» **List of tasks**:
• 1. Answer these questions from the passage on context-aware systems:
(a) Which example of audio and video events sharing a common cause does the article come back to repeatedly?
(b) What six questions summarize the key aspects of an entity's context?
(c) What two types of support do smart meeting room systems aim to provide?
• 2. Using the passage on context-aware systems, explain why the authors focus on context questions about human activity.
• 3. Carry on the article about context-aware systems and common cause techniques, starting after its final sentence.

» **Given passage**:
§

Context plays an important role in human-human communication, as anyone who's shared jokes with a friend will attest. In contrast, current human-machine interaction makes limited use of this important source of information. The goal of our research is to exploit multiple and varied information sources to obtain context descriptors for use in context-aware systems and applications, in order to move from current styles of rigid and context-free human-machine interaction toward more natural and intuitive interaction.
This article discusses techniques that automatically determine whether events in multiple, multimodal input streams share a common cause. One example of audio and video events sharing a common cause is a talking face on screen with the corresponding speech audible in the soundtrack; we revisit this example throughout this article. Techniques for testing whether events in multimodal input streams have a common cause are of interest to us because they are well-suited for answering a variety of context-awareness questions that arise in human-computer interaction. For instance, consider the teleconferencing-related problem of steering a microphone or camera toward the currently active speaker. After clarifying our notions of context-aware systems and discussing tests for common cause, we show that common cause techniques can solve this and other context-awareness problems.
The goal of our research is to exploit multiple and varied information sources to obtain context descriptors for use in context-aware systems and applications, in order to move from current styles of rigid and context-free human-machine interaction toward more natural and intuitive interaction.
Following [1], we define context, context-awareness, and context-aware computing as:
Context: Any information characterizing the situation of an entity, where an entity can be a person, place, physical, or computational object.
Context-awareness (or context-aware computing): The use of context to provide task-relevant information and/or services to a user, wherever they may be.
Context-aware system behaviors: These include presentation of information and services to a user; automatic execution of a service; and tagging context to information for later retrieval.
Six questions summarize the key aspects of the context of each entity of interest: who? where? when? what? why? and how? We may seek answers in the local system environment, the world stage (for example, via broadcast news), or both.
Here, we focus on answering context questions relating to human activity, since systems aware of human activity and able to interpret a user's intentions can provide context-aware and personalized support to aid task completion. For example, smart (sensor-equipped) meeting room systems M4 Multimodal Meeting Manager; www.dcs.shef.ac.uk/spandh/projects/m4, Microsoft Distributed Meetings; research.microsoft.com/ ~rcutler/DM/dm.htm) strive to monitor participants' actions and interactions and to infer individual or group goals in order to provide support of one of two types: timely presentation of information and services, such as retrieving relevant information at particular points in the meeting; and tagging recorded information streams with context to enable automatic minute-taking or later browsing or querying.

§

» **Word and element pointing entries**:
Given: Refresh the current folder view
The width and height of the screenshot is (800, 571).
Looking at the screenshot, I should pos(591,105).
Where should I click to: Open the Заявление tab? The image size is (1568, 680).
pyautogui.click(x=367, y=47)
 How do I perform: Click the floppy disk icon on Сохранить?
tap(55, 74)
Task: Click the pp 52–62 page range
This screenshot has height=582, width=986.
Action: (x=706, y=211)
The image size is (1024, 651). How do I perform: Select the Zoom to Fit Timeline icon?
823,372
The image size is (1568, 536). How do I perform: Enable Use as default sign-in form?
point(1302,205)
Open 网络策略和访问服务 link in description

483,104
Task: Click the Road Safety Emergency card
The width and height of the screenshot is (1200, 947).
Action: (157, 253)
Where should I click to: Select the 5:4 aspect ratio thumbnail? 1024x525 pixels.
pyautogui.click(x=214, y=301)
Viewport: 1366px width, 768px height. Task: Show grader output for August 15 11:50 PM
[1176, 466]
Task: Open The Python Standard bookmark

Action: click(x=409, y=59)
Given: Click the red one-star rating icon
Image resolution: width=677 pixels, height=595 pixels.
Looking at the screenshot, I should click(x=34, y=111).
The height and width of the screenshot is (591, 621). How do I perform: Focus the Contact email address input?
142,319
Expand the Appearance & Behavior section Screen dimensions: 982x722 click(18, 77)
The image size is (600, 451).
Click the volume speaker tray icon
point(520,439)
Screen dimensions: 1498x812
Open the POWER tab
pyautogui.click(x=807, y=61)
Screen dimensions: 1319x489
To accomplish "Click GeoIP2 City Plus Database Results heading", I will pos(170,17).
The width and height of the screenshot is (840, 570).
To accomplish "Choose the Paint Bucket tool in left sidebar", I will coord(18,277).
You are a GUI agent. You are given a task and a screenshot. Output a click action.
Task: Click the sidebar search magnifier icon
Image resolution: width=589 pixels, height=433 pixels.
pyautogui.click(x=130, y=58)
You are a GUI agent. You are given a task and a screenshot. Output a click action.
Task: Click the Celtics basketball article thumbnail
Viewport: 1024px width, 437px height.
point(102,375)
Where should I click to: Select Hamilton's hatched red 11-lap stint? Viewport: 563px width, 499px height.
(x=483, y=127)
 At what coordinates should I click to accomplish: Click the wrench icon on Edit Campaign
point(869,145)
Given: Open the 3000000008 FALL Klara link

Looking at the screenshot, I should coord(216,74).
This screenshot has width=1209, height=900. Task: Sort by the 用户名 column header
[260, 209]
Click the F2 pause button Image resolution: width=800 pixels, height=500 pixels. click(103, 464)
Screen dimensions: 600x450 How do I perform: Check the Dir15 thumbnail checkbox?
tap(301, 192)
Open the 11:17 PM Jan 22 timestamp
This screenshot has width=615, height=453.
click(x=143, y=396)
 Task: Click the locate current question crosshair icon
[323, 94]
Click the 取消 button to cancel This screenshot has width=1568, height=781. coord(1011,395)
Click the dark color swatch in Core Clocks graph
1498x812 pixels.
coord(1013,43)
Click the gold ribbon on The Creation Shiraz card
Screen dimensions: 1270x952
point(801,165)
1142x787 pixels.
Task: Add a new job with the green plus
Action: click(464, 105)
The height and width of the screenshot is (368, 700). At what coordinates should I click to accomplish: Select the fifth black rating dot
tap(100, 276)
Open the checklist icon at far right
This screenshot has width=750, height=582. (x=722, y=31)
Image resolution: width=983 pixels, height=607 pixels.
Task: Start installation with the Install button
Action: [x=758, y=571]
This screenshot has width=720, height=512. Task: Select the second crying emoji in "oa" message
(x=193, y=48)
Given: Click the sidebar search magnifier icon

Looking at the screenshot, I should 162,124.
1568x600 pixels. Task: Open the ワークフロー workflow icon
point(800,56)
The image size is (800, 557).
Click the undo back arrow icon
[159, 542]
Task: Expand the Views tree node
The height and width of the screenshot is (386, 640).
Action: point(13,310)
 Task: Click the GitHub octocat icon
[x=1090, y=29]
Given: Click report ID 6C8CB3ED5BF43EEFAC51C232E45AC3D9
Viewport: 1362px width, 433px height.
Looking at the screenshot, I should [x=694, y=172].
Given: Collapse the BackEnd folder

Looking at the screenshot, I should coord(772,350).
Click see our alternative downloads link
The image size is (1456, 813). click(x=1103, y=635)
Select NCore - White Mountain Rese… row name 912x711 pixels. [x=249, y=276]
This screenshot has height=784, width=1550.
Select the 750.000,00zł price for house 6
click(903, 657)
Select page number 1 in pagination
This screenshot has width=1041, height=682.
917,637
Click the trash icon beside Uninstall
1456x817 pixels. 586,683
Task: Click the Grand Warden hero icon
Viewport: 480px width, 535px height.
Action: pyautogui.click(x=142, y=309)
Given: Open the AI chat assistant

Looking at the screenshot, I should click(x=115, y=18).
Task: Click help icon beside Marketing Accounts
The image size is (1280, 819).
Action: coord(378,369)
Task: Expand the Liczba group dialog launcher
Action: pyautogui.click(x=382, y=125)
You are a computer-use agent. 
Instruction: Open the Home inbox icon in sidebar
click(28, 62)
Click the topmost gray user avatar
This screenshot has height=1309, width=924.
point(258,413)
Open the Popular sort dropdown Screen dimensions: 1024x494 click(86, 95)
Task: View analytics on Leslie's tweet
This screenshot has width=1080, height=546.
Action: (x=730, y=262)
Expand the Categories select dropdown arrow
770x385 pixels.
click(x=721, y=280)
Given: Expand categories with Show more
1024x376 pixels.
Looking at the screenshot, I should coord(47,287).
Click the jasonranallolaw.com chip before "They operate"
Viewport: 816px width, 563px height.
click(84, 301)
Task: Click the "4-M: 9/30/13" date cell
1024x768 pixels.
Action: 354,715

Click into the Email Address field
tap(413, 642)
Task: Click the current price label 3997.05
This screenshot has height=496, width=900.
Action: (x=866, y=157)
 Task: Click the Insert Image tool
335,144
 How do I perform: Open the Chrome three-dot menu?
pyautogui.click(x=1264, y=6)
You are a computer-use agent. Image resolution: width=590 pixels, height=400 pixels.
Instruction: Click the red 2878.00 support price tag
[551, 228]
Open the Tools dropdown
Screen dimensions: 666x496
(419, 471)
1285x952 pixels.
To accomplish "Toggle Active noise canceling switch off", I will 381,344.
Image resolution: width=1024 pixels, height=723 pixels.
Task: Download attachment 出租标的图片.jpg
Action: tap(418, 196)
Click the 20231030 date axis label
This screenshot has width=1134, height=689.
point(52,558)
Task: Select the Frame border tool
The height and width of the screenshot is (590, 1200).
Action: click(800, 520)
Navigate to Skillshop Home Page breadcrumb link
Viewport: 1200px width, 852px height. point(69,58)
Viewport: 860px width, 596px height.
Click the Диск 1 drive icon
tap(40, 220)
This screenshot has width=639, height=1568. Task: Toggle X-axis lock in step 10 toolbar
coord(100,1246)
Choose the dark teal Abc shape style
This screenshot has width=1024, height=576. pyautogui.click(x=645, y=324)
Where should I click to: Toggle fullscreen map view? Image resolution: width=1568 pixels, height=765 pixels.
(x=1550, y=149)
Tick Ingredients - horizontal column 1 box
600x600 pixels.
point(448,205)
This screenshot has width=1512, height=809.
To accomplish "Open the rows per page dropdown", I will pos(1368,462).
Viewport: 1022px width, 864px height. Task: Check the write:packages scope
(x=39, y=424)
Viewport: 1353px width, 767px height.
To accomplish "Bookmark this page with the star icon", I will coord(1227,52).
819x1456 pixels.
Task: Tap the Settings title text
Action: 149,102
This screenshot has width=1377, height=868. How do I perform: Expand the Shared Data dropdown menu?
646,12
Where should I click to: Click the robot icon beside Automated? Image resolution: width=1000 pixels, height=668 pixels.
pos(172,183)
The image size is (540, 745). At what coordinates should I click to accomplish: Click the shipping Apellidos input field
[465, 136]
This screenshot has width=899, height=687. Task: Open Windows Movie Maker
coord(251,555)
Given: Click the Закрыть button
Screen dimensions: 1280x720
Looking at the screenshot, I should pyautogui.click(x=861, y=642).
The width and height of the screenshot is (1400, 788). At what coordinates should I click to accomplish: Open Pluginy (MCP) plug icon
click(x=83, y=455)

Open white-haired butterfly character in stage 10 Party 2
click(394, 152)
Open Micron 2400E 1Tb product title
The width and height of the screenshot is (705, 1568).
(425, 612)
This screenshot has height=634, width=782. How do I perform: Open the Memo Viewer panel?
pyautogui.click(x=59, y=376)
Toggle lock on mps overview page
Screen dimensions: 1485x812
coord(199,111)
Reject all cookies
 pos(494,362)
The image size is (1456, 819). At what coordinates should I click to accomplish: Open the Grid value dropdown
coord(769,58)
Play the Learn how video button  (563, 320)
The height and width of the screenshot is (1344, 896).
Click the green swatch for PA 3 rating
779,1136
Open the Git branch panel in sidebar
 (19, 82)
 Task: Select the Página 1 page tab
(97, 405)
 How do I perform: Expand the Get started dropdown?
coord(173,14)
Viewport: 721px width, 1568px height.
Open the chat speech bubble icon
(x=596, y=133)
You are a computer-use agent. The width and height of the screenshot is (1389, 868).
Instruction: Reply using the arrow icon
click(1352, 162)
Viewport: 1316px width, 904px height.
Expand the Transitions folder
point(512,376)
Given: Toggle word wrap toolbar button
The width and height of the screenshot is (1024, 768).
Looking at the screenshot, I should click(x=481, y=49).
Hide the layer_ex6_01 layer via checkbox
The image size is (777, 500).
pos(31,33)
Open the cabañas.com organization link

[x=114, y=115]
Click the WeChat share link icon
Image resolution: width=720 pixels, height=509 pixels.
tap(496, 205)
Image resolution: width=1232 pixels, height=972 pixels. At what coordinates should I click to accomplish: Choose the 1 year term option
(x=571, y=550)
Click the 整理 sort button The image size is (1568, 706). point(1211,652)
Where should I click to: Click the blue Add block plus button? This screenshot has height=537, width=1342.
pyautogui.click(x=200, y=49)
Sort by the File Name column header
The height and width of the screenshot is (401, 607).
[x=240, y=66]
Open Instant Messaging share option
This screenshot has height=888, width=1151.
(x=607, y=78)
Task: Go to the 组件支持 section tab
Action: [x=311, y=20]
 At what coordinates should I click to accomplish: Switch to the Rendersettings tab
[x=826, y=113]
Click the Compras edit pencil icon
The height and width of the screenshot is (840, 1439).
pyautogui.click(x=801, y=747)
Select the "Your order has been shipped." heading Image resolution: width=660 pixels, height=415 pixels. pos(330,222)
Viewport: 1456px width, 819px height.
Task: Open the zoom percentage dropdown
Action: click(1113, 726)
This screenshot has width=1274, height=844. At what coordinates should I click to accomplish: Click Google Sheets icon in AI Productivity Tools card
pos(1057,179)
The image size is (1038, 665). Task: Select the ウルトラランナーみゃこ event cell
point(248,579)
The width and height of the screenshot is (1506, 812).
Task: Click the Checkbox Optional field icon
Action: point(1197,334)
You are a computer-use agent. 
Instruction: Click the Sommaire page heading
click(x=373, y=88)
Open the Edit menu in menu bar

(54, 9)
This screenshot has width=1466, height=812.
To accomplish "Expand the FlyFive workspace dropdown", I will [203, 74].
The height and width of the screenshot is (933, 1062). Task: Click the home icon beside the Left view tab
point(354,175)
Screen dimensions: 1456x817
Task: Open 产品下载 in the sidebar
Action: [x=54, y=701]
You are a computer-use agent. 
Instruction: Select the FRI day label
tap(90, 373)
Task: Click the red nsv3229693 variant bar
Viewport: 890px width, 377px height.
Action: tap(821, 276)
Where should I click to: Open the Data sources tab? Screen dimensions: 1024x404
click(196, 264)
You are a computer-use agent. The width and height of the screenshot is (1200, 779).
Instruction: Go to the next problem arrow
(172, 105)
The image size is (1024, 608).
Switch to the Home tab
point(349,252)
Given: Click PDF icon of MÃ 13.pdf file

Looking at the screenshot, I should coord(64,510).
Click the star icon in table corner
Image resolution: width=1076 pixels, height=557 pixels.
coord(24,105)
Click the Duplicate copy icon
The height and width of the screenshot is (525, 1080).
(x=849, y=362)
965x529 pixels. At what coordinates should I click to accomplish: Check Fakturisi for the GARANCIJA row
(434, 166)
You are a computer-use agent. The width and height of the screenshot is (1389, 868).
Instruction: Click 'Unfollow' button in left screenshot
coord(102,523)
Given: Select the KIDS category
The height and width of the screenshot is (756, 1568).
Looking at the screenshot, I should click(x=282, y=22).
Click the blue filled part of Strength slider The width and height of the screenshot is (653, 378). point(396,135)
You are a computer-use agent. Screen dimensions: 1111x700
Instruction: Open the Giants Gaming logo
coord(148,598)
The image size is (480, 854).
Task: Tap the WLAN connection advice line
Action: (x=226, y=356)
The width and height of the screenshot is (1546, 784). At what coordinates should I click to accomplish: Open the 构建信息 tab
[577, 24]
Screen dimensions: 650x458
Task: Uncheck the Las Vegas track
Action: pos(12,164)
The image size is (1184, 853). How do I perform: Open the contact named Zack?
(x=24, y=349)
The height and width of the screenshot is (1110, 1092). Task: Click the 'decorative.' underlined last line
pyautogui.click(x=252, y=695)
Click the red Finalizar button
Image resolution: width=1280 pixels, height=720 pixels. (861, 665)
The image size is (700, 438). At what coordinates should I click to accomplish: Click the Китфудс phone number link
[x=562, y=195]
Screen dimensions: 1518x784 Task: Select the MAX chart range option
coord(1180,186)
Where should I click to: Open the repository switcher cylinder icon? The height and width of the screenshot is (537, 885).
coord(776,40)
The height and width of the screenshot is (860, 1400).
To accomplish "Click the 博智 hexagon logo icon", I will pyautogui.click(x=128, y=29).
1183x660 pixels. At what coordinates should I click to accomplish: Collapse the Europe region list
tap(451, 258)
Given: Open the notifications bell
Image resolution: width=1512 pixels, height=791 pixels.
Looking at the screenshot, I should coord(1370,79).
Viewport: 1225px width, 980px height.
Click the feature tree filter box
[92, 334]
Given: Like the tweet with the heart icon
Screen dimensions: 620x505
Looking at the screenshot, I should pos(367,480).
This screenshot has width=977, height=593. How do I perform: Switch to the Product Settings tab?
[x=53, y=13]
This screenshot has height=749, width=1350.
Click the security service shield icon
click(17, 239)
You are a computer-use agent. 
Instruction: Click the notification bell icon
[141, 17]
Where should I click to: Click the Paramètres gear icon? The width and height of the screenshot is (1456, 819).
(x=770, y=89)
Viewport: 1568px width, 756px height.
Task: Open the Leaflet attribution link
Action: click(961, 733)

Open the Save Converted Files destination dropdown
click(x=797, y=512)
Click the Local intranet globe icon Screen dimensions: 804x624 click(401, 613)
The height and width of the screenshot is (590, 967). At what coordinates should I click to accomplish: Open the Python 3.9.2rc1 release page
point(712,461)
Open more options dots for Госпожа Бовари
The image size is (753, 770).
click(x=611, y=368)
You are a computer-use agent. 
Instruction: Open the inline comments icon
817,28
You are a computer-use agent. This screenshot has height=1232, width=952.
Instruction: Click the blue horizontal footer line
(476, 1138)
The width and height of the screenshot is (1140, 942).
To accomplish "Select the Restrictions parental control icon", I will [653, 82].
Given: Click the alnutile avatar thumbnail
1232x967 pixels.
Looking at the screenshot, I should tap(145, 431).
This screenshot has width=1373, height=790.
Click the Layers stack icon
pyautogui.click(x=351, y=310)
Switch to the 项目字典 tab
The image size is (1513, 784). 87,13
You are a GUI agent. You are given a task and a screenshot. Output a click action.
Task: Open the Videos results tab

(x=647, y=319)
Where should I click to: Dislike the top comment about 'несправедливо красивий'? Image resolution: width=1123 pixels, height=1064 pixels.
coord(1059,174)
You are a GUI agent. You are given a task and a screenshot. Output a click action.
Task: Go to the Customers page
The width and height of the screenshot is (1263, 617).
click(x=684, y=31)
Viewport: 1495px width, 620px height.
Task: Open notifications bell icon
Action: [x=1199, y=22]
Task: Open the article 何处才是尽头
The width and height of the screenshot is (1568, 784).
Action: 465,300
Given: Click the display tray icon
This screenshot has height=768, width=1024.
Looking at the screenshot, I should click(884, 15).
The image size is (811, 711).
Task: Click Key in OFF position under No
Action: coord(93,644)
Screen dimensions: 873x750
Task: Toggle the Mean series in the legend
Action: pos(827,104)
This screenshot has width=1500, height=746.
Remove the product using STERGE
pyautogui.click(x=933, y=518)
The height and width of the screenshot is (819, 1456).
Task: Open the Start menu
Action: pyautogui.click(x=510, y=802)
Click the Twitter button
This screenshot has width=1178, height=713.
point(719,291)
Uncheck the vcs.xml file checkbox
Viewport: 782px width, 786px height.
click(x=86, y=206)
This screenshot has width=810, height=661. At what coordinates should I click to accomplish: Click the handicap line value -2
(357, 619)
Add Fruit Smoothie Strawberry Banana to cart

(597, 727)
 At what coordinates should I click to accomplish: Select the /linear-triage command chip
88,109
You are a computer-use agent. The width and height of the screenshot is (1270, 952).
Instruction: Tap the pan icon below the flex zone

§

» **Solved tasks**:
• 1.
(a) A talking face on screen with the corresponding speech audible in the soundtrack.
(b) Who? Where? When? What? Why? How?
(c) Timely presentation of information and services, and tagging recorded information streams with context to enable automatic minute-taking or later browsing or querying.

• 2. Systems that are aware of human activity and can interpret a user's intentions can give context-aware, personalized support that helps users complete tasks.

• 3.
Context-aware systems for financial researchers and marketers provide personalized information push or automated event response by monitoring context associated with specific entities of interest (the first two behaviors noted earlier). Sources include radio, TV, newspapers, Web casts, chat rooms, Google Zeitgeist, and the IBM WebFountain, which identifies "patterns, trends and relationships in unstructured text data stores such as news feeds ... the Worldwide Web, industry-specific data sources and company documents." Modeling user context may also help ease human interaction with autonomous systems [6]: since user attention spans are limited, context will assist in selecting the relevant subset of the actions of the "ghosts in the machine" to report in different situations.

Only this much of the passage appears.